(Collection entries)
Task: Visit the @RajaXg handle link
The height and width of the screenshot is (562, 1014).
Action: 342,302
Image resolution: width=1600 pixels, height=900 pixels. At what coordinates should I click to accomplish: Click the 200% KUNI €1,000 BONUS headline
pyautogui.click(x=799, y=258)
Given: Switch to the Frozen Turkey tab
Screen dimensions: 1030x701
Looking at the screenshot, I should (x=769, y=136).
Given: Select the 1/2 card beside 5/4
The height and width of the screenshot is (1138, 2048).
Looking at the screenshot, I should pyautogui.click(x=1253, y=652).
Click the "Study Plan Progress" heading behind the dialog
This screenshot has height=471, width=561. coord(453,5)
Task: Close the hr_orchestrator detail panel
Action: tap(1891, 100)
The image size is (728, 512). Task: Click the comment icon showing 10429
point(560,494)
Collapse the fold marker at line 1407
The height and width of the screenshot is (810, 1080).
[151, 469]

*WHAT THE TASK REQUIRES*: Can you print everything from the line containing "Given: Select the 1/2 card beside 5/4" down to the end of the data, keeping each line exactly as it is?

*RESULT*:
Given: Select the 1/2 card beside 5/4
The height and width of the screenshot is (1138, 2048).
Looking at the screenshot, I should pyautogui.click(x=1253, y=652).
Click the "Study Plan Progress" heading behind the dialog
This screenshot has height=471, width=561. coord(453,5)
Task: Close the hr_orchestrator detail panel
Action: tap(1891, 100)
The image size is (728, 512). Task: Click the comment icon showing 10429
point(560,494)
Collapse the fold marker at line 1407
The height and width of the screenshot is (810, 1080).
[151, 469]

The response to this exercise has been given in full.